- **Assigned task**
If a line in the material below has the string "Given", copy it out.

- **Raw data**
- Opening Delimiter -

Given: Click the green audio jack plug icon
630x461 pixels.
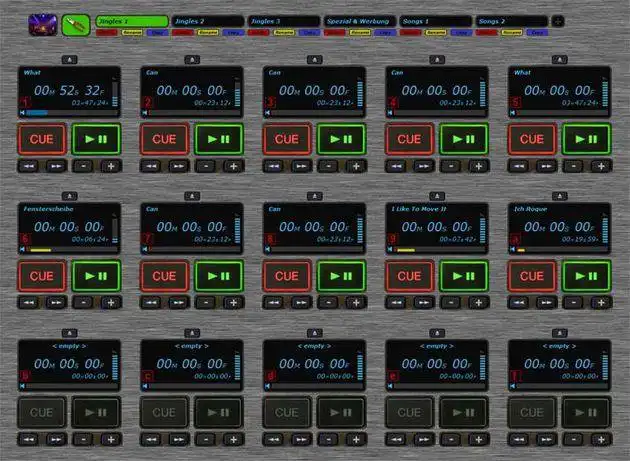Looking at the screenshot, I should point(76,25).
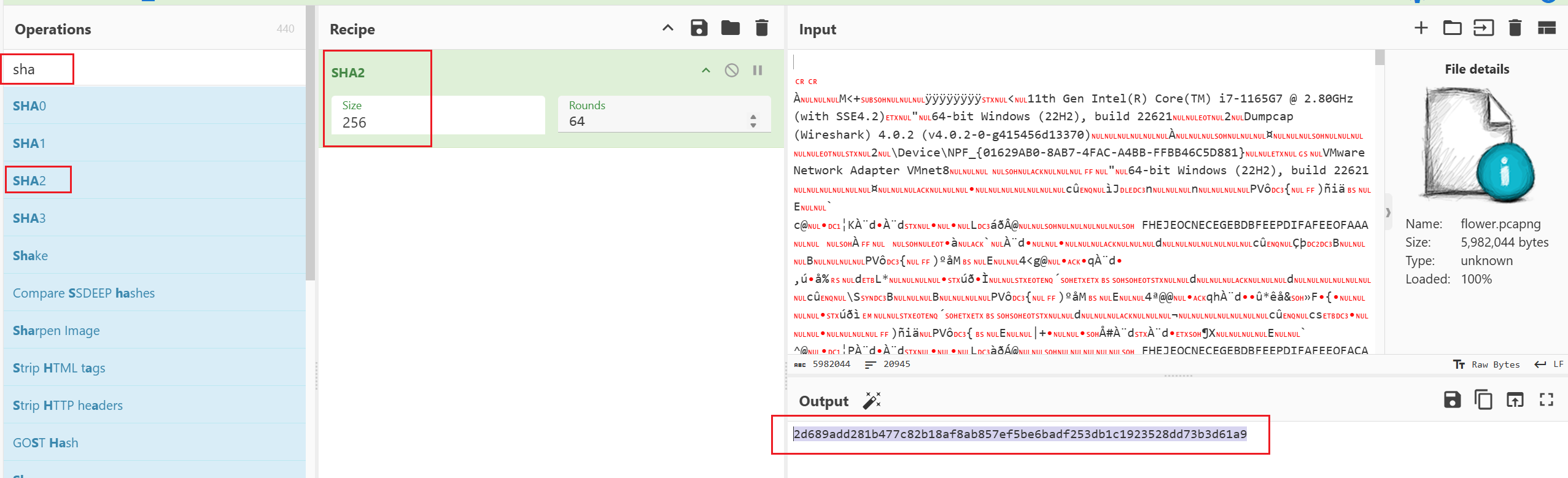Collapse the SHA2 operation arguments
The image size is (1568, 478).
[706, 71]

- Closing Delimiter -
- Opening Delimiter -

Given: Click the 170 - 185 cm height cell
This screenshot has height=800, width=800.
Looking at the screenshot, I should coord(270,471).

- Closing Delimiter -

- **Exercise result**
Given: Click the green audio jack plug icon
Given: Click the 170 - 185 cm height cell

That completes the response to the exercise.